He recorded his first LP as leader in 1955 on Pacific Jazz with George Duvivier and Howard Roberts and in the same year formed an unusual quintet in L.A. featuring cello, flute, guitar, bass and drums that has been described as one of the last important West Coast jazz bands.  The original personnel: Buddy Collette, Jim Hall, Fred Katz and Jim Aton. Hamilton continued to tour using different personnel, from 1957 to 1960, Paul Horn and John Pisano that are featured in the film “Sweet Smell Of Success in 1957 and Jazz On A Summer’s Day with Nate Gershman and Eric Dolphy in 1960. Dolphy was enlisted to record on Hamilton’s first three albums, however by 1961 the group was revamped with Charles Lloyd, Gabor Szabo, George Bohannon and Albert Stinson.

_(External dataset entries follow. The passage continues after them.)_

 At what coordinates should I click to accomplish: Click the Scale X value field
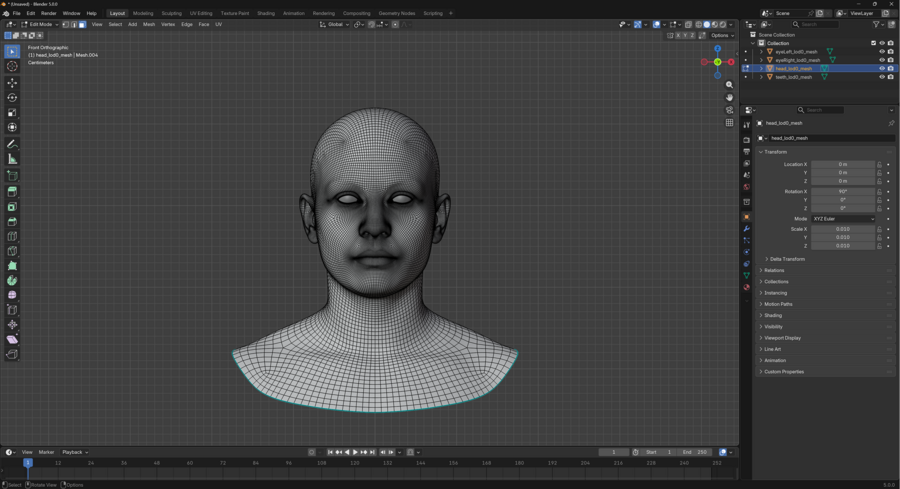click(x=843, y=229)
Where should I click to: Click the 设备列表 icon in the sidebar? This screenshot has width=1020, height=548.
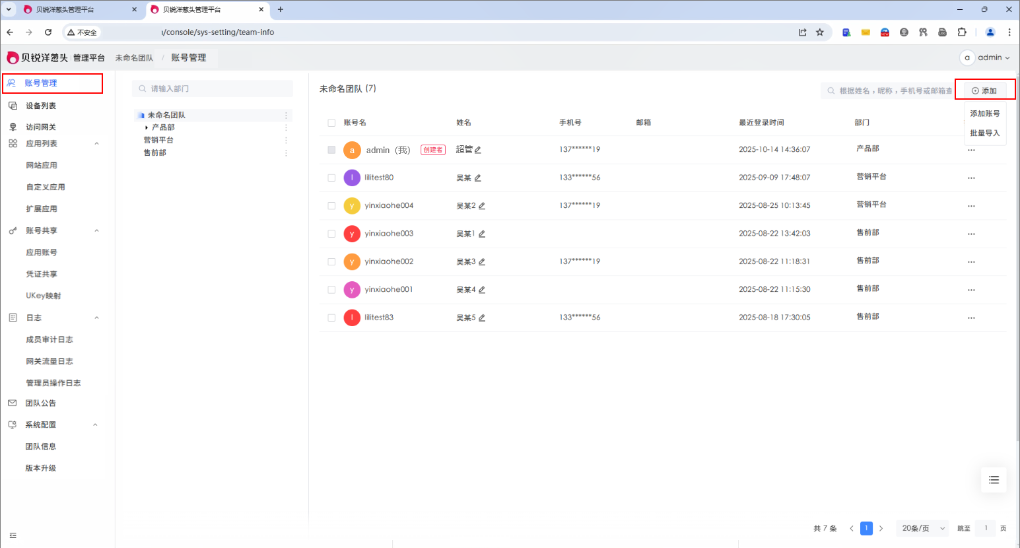(x=12, y=105)
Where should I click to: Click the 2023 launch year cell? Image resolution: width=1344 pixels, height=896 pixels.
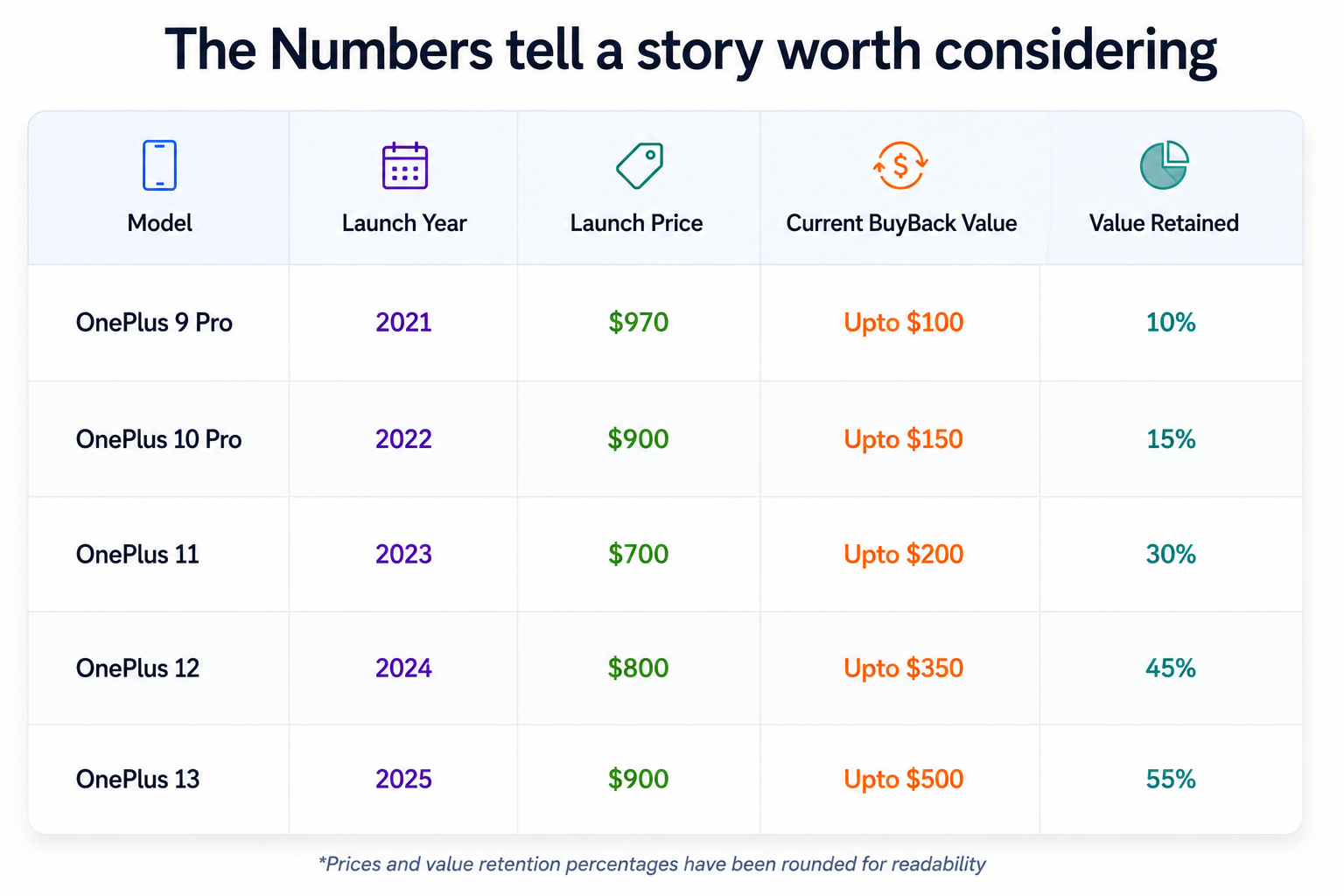click(403, 555)
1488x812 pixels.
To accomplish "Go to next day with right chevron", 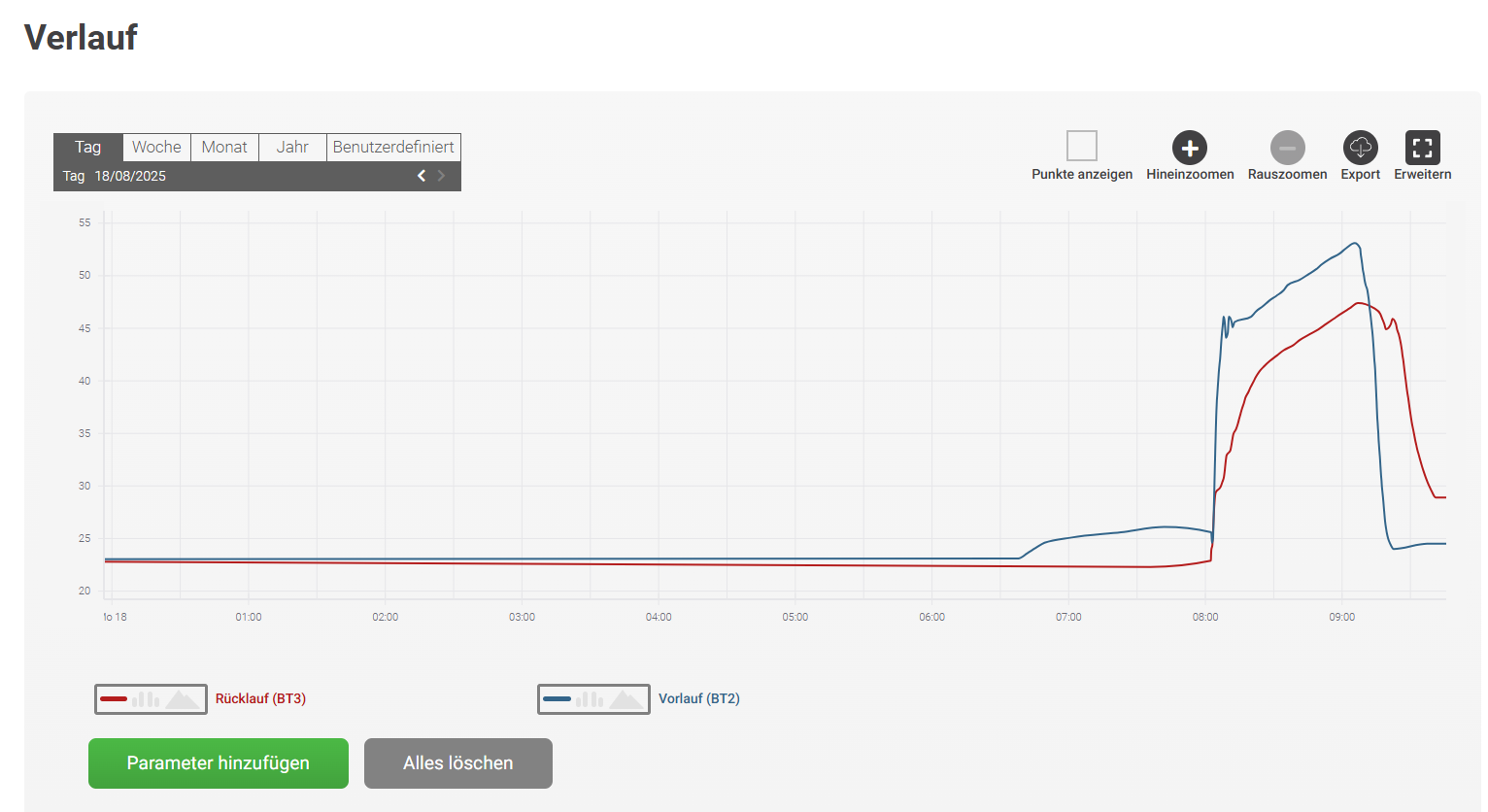I will [x=441, y=176].
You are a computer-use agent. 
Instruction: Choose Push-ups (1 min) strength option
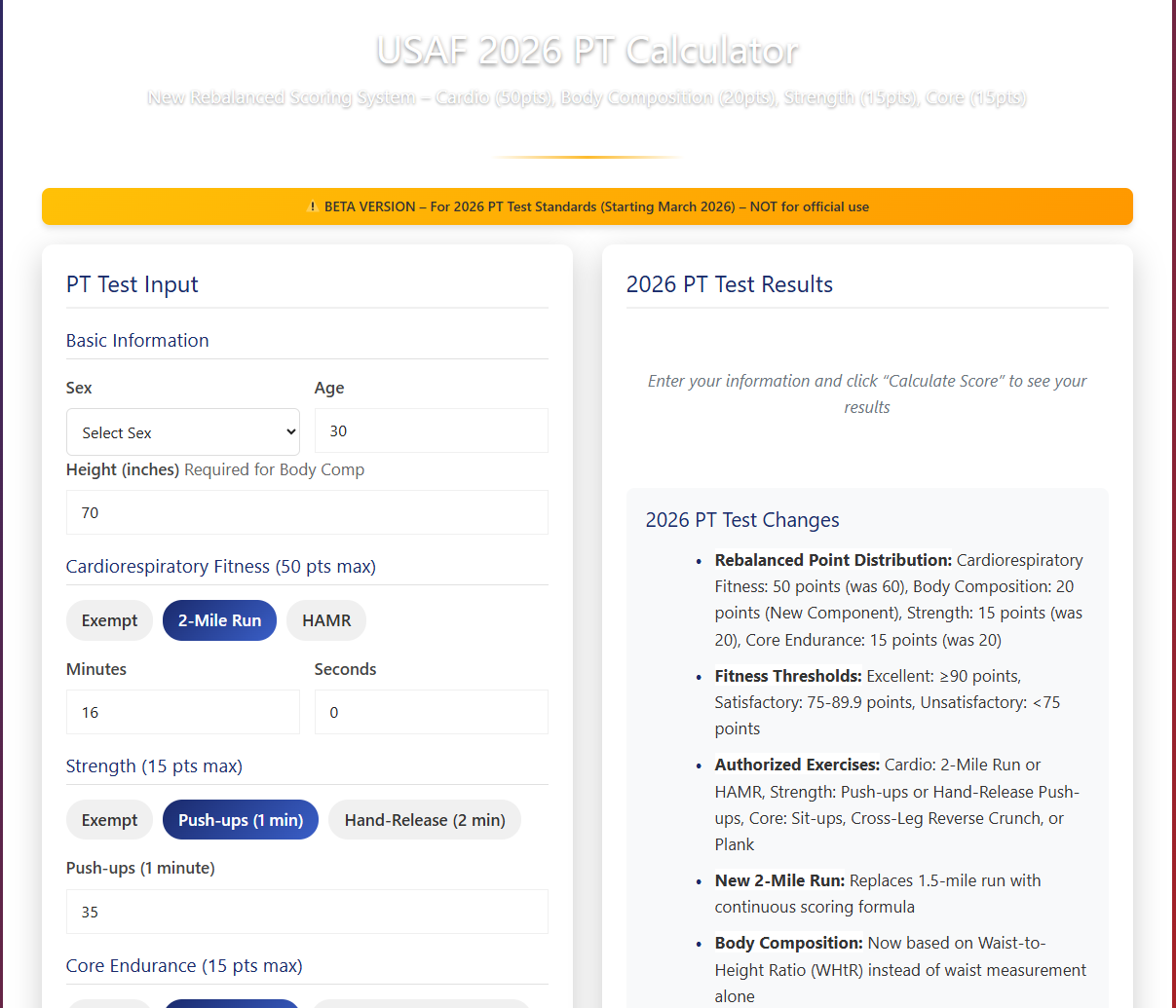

Over the course of his career Chico changed personnel keeping his sound fresh and innovative. Subsequently he recorded for Columbia, Reprise and Impulse, scored for television, commercials and radio. He has worked with countless musicians and vocalists, received the New School Jazz and Contemporary Music Programs Beacons in Jazz Award and was awarded the WLIU-FM Radio Lifetime Achievement Award. He has been given a NEA Jazz Master Fellowship, was confirmed by Congress with the President’s nomination to the Presidents Council on the Arts, received a Living Legend Jazz Award as part of The Kennedy Center Jazz in Our Time Festival, as well as receiving a Doctor of Fine Arts from the New School where he currently teaches. Drummer Chico Hamilton continued to perform and record until his  passing on November 25, 2013.